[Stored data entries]
*** Begin section ***

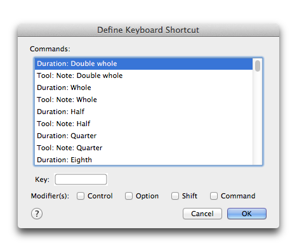Select the Duration: Eighth command

point(143,160)
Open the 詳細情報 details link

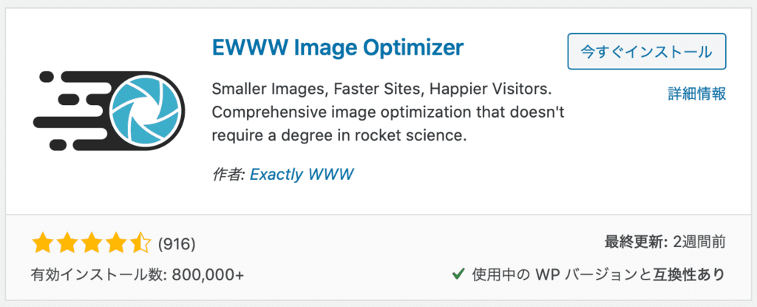click(x=696, y=93)
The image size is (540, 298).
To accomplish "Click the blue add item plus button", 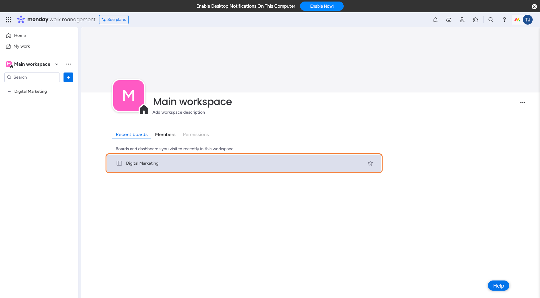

*** End section ***

§ Task to complete
Extract, word for word, every line from the one holding "Open the 詳細情報 details link" through the closing line of the data above. Do not include any pictures.

§ Answer to this exercise
Open the 詳細情報 details link

click(x=696, y=93)
The image size is (540, 298).
To accomplish "Click the blue add item plus button", 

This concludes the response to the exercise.